Venera hatte während ihrer Kindheit das städtische Treiben nur aus der Ferne beobachten können. Wenn sie zwischen den Habitaträdern unterwegs war, dann gewöhnlich in einem geschlossenen Taxi. Manchmal veranstaltete eines der Adelsgeschlechter einen Ball bei Schwerelosigkeit; dann legten sie und die anderen jungen Mädchen feenhafte Flügel an, die mit Fußpedalen bewegt wurden, und schwebten in kunstvollen Figuren durch die warme Abendluft. Aber diese kleinen Fluchten bewegten sich stets in klar gezogenen Grenzen, die nie überschritten wurden.
Sie war jetzt im heiratsfähigen Alter - und hatte vor kurzem begreifen müssen, dass in Hale »heiratsfähig« gleichbedeutend war mit »zum Abschuss freigegeben«. Venera hatte drei Schwestern, und sie hatte einmal drei Brüder gehabt. Jetzt waren es nur noch zwei, und die Mädchen in der Familie, die sich früher sehr nahegestanden hatten, begannen eifrig gegeneinander zu intrigieren. Bei den Jungen drehte sich alles um die Nachfolge; bei den Mädchen um Heirat.
Erst wenige Tage zuvor hatte sie bei einer Dinnerparty ein wunderbares Wort gehört: Druckmittel . Ein Druckmittel war genau das, was sie brauchte, hatte Venera
gedacht. Und dann hatte sie sich mit den alten Familientragödien und den Geheimnissen beschäftigt, die sie als kleines Mädchen so sehr gereizt hatten.
Heute trug sie die braune Bluse und die weiten Hosen einer Dienerin, und die Flügel auf ihrem Rücken waren nicht schmetterlingsorange oder rosarot gefiedert, sondern bestanden aus beigefarbenem Segeltuch. Das Haar hatte sie unter einem graubraunen Kopftuch verborgen. So schwebte sie barfuß durch den Luftraum der Stadt. In ihrer Gürteltasche hatte sie etwas Geld, eine Pistole und eine Puppe mit Porzellankopf. Sie wusste genau, wohin sie wollte.

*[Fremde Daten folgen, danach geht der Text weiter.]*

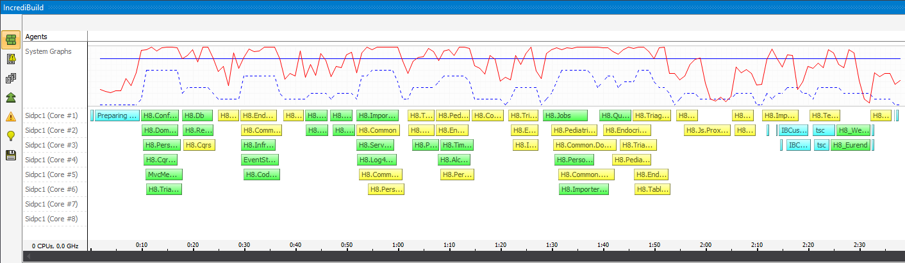This screenshot has width=905, height=263.
Task: Click the green up-arrows summary icon
Action: 11,98
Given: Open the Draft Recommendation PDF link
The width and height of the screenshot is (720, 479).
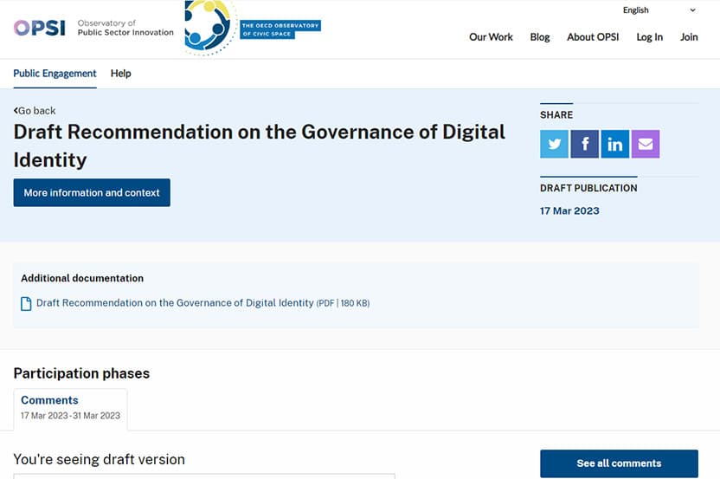Looking at the screenshot, I should 175,303.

Die schlechten Wohnviertel begannen erstaunlich nahe am Palast. Das mochte damit zusammenhängen, dass die königliche Familie ihren Abfall einfach vom Palastrad zu werfen pflegte, ohne sich um Flugbahnen oder Geschwindigkeiten zu kümmern. Allerdings trugen die besseren Kreise nicht allein die Schuld an dem Gestank, der Venera entgegenschlug, als sie sich ihrem Ziel näherte. Sie fühlte sich davon nicht abgestoßen; ganz im Gegenteil, der Geruch und die lauten, keifenden Stimmen ließen ihr Herz höher schlagen. Schon als sie noch ganz klein war, hatte sie stundenlang wie angewachsen vor einem Teleskop gesessen, um diese Bürger und dieses Viertel mit der Drehung des Palastes an sich vorbeiziehen zu sehen. Sie kannte die Gegend - sie war nur noch nie hier gewesen.
Was nun auf sie zukam, sah mehr oder weniger aus wie eine in der Zeit erstarrte Explosion. Sogar der Rauch (und der war reichlich vorhanden) stand still, beziehungsweise er bewegte sich nur so schnell wie die Luft, die sich langsam zwischen den Hunderten von
Würfeln, Kugeln und Trümmergebilden dahinwälzte, die hier die Rolle von Gebäuden spielten. Alles, was nicht verzurrt war, schwebte in der Luft und trieb allmählich davon, und das hieß, dass sich die Wolke mit Müll, Tierhaaren, Kugeln aus schmutzigem Wasser, Splittern und Stofffetzen immer weiter anreicherte. Wenn die Sommerflaute vorüber war und endlich ein steifer Wind aufkam, würde er die Hälfte des Viertels einfach mitnehmen wie Spreu. Im Moment war Venera von Unrat umwogt und musste viele Haken schlagen, um ihren Bestimmungsort, ein graues Blockhaus, zu erreichen.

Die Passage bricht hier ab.